Data drawn from a collection
---*---
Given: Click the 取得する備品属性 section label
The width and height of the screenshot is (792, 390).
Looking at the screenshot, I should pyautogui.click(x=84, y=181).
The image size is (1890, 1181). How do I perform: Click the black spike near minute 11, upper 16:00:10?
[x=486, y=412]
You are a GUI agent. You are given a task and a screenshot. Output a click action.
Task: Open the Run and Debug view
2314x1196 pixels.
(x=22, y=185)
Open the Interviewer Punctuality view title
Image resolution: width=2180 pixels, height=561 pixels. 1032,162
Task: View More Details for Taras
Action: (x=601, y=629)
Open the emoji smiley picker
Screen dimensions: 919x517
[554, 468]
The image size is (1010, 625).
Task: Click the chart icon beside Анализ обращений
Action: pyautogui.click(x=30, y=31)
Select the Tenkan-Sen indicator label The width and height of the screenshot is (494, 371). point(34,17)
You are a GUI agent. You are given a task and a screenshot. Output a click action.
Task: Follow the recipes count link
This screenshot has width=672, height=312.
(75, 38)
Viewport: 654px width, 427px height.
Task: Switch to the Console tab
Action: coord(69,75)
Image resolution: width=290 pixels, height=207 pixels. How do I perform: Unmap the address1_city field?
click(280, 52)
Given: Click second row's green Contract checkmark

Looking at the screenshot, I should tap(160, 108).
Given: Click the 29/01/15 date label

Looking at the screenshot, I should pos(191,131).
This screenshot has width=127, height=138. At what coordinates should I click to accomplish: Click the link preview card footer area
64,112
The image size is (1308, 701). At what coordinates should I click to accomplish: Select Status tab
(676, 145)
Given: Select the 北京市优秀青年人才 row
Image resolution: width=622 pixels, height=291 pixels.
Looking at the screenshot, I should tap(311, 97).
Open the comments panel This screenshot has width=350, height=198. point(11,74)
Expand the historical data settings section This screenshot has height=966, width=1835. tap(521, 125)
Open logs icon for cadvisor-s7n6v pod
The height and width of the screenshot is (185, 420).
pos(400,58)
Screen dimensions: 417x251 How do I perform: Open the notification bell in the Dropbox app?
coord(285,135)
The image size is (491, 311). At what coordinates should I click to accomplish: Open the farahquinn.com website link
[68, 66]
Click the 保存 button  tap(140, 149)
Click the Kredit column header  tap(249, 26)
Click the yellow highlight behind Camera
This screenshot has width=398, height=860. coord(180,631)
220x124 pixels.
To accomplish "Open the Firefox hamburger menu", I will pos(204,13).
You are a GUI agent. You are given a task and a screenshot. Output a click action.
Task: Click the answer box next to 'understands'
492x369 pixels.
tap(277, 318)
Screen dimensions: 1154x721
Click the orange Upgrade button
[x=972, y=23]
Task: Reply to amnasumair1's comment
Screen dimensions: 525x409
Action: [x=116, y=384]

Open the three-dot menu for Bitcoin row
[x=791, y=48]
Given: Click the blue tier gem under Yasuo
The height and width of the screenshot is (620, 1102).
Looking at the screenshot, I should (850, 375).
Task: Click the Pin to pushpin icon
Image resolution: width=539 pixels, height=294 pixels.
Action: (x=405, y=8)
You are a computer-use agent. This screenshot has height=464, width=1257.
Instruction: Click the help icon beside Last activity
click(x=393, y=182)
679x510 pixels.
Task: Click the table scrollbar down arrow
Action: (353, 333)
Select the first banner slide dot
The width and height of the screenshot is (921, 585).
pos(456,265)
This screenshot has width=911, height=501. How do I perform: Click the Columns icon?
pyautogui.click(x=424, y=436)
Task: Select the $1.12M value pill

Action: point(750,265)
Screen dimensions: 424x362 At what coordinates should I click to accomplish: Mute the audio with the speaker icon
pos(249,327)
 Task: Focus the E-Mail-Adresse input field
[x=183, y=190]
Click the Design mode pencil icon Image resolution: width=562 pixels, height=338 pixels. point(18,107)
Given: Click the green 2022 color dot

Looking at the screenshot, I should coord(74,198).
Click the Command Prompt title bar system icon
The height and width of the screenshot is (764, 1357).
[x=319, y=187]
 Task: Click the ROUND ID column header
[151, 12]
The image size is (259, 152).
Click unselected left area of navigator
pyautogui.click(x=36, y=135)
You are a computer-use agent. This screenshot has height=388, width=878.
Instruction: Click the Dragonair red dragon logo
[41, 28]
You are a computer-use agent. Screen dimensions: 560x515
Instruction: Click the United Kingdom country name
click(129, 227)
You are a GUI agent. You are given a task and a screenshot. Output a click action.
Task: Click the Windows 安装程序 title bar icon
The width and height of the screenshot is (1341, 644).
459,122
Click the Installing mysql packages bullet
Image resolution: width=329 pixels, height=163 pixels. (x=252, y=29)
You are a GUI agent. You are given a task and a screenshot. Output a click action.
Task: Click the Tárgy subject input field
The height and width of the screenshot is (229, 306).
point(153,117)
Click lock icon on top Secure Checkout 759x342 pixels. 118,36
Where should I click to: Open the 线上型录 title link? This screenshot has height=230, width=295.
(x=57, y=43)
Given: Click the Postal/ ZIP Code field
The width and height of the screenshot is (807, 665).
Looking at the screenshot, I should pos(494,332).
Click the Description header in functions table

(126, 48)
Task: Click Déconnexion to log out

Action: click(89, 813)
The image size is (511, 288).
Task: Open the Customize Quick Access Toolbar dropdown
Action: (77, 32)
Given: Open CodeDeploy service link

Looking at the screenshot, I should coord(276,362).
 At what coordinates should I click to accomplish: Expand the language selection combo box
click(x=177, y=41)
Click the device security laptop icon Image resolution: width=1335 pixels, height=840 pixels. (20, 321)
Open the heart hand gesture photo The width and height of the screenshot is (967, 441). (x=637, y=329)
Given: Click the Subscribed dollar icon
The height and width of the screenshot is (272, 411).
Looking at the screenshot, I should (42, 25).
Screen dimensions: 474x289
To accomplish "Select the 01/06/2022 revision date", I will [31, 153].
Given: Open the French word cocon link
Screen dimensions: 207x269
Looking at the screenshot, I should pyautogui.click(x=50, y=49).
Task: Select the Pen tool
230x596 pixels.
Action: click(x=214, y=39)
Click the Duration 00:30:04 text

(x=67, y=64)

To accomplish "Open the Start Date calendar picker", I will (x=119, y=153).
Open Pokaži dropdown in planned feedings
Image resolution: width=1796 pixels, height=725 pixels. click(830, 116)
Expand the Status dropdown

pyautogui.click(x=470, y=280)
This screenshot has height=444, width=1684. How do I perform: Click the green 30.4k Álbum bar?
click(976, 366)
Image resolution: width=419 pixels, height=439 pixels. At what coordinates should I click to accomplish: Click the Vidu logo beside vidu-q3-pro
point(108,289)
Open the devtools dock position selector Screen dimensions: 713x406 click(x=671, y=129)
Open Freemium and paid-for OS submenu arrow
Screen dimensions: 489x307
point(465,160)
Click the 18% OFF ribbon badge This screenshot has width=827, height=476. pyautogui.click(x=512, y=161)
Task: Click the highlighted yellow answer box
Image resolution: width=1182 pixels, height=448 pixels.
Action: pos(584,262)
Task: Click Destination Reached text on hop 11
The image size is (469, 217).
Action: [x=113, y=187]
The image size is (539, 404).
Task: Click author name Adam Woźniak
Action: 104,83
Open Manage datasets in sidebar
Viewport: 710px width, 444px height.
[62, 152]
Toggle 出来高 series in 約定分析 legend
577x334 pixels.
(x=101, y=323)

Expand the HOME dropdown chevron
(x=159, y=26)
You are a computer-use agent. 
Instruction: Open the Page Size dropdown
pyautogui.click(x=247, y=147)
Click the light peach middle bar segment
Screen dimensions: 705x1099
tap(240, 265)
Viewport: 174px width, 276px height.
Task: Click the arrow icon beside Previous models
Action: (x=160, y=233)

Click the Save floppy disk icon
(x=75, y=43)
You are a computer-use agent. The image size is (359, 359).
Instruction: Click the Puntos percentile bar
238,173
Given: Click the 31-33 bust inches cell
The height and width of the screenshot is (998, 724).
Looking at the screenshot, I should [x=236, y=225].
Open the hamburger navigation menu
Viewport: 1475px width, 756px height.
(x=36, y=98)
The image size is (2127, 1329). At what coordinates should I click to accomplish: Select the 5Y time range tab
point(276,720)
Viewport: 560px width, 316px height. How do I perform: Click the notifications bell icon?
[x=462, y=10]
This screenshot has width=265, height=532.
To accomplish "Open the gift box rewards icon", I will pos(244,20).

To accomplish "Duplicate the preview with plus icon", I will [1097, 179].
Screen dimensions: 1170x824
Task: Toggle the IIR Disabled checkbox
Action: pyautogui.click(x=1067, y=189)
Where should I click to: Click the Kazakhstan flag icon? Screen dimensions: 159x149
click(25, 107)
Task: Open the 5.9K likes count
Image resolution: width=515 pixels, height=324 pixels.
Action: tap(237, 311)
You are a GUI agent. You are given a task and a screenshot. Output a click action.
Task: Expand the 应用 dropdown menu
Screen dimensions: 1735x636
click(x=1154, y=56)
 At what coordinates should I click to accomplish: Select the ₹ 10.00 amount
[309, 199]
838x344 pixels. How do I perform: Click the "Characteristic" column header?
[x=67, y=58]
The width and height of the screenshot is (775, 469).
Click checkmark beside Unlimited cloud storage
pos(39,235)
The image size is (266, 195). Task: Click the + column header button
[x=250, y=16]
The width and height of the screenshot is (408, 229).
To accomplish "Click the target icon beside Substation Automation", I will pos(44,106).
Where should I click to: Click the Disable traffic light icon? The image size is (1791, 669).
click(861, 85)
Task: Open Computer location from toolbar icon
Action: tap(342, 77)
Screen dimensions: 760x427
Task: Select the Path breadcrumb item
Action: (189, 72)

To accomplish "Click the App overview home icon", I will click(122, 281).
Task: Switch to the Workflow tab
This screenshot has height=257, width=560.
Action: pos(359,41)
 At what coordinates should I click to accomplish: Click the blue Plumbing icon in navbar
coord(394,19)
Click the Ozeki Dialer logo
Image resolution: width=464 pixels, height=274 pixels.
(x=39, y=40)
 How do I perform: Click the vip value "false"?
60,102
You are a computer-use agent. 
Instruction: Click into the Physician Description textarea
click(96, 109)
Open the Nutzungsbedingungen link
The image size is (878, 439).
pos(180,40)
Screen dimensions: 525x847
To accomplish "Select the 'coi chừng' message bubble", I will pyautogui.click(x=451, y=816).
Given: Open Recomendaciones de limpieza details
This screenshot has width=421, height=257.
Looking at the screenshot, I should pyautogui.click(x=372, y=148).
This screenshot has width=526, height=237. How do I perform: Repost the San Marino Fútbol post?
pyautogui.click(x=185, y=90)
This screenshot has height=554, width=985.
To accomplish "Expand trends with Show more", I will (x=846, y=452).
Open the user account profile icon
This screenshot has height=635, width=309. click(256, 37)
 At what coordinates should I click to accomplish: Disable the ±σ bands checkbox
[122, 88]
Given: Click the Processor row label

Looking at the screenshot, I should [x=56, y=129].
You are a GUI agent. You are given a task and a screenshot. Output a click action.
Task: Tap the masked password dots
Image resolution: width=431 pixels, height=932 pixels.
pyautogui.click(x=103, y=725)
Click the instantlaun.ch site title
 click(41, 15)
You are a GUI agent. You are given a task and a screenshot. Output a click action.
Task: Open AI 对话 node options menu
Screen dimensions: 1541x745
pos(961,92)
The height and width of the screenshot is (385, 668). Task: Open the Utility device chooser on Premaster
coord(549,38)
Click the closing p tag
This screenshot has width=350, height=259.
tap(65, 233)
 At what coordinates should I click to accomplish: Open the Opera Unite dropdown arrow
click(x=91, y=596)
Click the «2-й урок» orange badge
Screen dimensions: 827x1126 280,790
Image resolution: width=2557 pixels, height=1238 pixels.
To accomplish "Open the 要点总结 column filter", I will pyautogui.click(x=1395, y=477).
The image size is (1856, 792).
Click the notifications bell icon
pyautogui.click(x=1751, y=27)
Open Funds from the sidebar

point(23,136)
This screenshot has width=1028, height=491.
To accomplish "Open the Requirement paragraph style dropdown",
---*---
[Your goal] Report how many of the lines above contain the string "picker". Give only the number.

[Solved problem] 2